Comic Strip of the Day

CSotD: First Rule of Film Time: Nobody Critiques Film Time

Bn131109
Big Nate hits the mark with this one.

There are many cartoons based on kids, but Big Nate stands out as being, on the one hand, ridiculous and yet, on the other, pretty accurate. This week's arc, in which Nate has been attempting to break into the school paper's lineup as a critic, has been particularly good.

And today's touches off so many connections that I hardly know where to start.

School films/videos/filmstrips are a good place. My elder son had a teacher who showed so many videos in class that the kids nicknamed him "Coach." Fortunately, by the time he told me this, he had reached the age where I no longer felt compelled not to laugh at things a good parent wouldn't laugh at.

I was Nate's age in an era in which showing a film meant dragging out a lot of equipment, and most of my teachers couldn't be bothered.

And, while I can see how walking into class and seeing it set up for a filmstrip could be the sign of a day off, the material they had to draw from was, as Nate's critique suggests, so dreary that my response on those rare occasions was "oh, no."

515px-Nanook_of_the_northI do, however, recall one time when all three fourth grade classrooms trooped down to the All-Purpose Room to watch a documentary on Eskimos.

I'm pretty sure it was "Nanook," but, whatever it was, it was impenetrable to us until one of the women picked up her baby and whipped out a breast to feed it.

There is nothing quite so memorable as a film stopped midstream for an impromptu, highly incensed lecture on maturity, delivered to a cafetorium full of nine-year-olds.

However little we learned from this episode, our teachers apparently learned even less, because, a few years later, somebody came up with a plan to have the last period Friday devoted to high school and junior-high teacher in-service workshops.

This would be made possible by putting us all in the auditorium to watch movies.

The money-saving part of this was that there were all sorts of movies you could get for free. The only one I remember was a documentary on the mining of bituminous coal, which was probably only 10 or 15 minutes long but felt like Sorrow and The Pity, but a little bit longer and without as much humor.

We were neither spellbound nor silent and they may have decided that their cunning plan didn't work with junior high kids, because we were somehow not present for the final and legendary film session, which involved two teachers up in the projection booth, running the films and getting a head start on the weekend.
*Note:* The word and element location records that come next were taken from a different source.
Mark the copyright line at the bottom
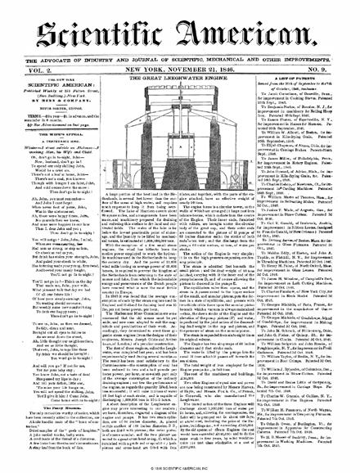(179, 466)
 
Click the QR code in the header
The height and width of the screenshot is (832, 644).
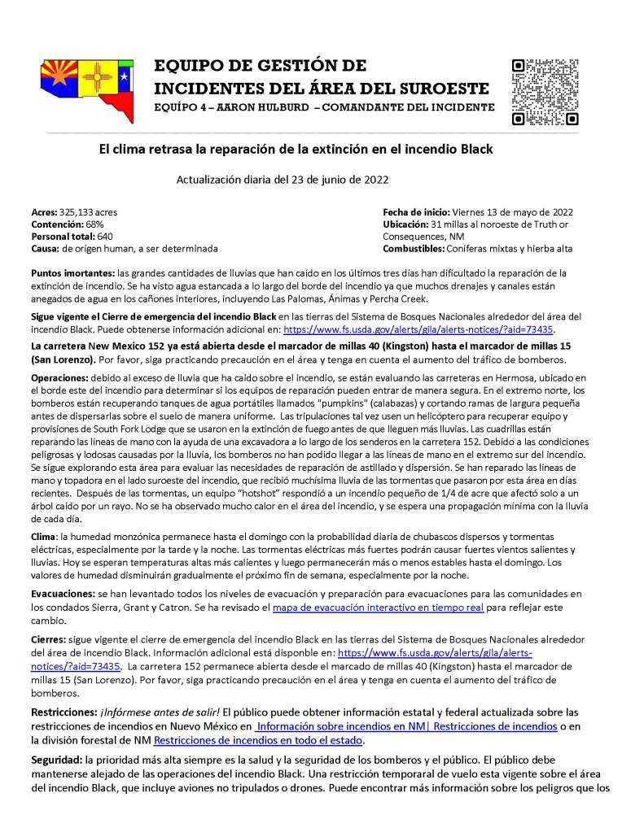[545, 92]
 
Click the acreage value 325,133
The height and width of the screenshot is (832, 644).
[72, 211]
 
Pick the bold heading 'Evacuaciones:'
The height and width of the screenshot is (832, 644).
[65, 595]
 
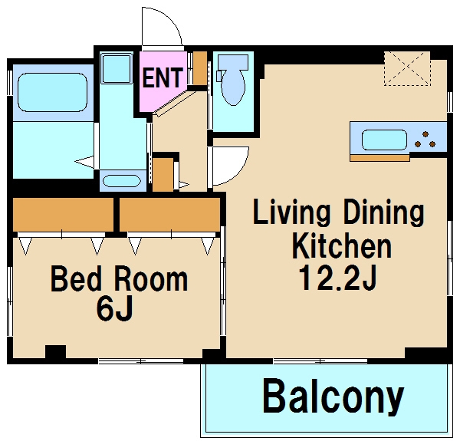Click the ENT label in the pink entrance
pos(163,77)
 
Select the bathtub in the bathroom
pos(52,92)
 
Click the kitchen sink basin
pos(384,140)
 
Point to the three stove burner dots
pos(426,140)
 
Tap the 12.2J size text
pos(337,278)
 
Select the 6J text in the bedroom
pos(115,311)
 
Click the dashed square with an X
pos(407,69)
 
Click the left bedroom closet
pos(63,215)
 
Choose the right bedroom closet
pos(170,215)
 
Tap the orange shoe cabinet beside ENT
pos(200,68)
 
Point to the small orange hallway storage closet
pos(163,175)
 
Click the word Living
pos(291,212)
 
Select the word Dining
pos(384,212)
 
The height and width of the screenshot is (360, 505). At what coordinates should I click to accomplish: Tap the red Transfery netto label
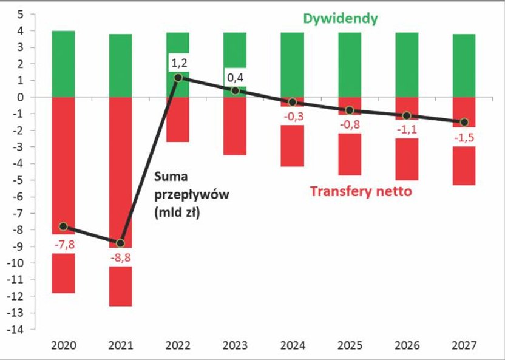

They got a good enough head start that one of them leaned out of the booth and called to the principal, who was patrolling the aisles to keep an eye on the high school kids, "Hey, P.A.! What are you doing, selling popcorn?"

Career repercussions followed; the movies ended.

The other element in today's many-layered Big Nate is the commentary on crap plotlines.

In my guise as a writer for children, I try hard to avoid the theme I call, "The Twins Solve A Mystery," which I think results when authors grow up watching Scooby-Doo instead of reading Johnny Tremain or The Phantom Toolbooth.

The general category of tired, toothless storylines I encapsulate under that general heading also includes other hack stalwarts like "Modern Average Kid Finds A Magic Thing That Sends Him Back Into History," "Benevolent Old Fart Delivers A Lecture," and, oh, yeah, the one Nate addresses: "Evil Businesspeople Tear Down The Woods." (Lincoln Peirce gets extra credit for also working the Boring Old Fart device into this.)

I would note that most of the kids' novels winning awards these days are more along the lines of "No Businesses Build Anything And So The Whole Family Ends Up Living In Car." Preferably a divorced family beset by disabilities and substance abuse.

To win awards, you've got to be both depressing and uplifting. People need to feel that they are reading something important and significant. In fact, Mark Twain wrote the definition "Classic: a book which people praise and
don't read," and I think the Newbery Award committee has adopted that as its mission statement, adding only "unless assigned."

Which basically means that, if kids' books were food, there would be two choices: Tofu or Twinkies.

And when it comes to books kids might want to read on their own, well, kids raised on a diet of junk storytelling come to expect it and not only don't question yet another installment of "The Twins Solve A Mystery" but are also insensitive to the fact that every kids' movie for the last decade and a half has been CGI-animation with trash-talking animals, a wryly pragmatic female and a hapless kid bullied by larger semi-subhumans.

I'd rather they watched documentaries about bituminous coal. At least they know that those suck.

Oh, and I suppose it's unnecessary to point out that Big Nate's scathing critiques have not actually been getting into the school paper.

You can't speak truth to power if it was power who appointed the editor.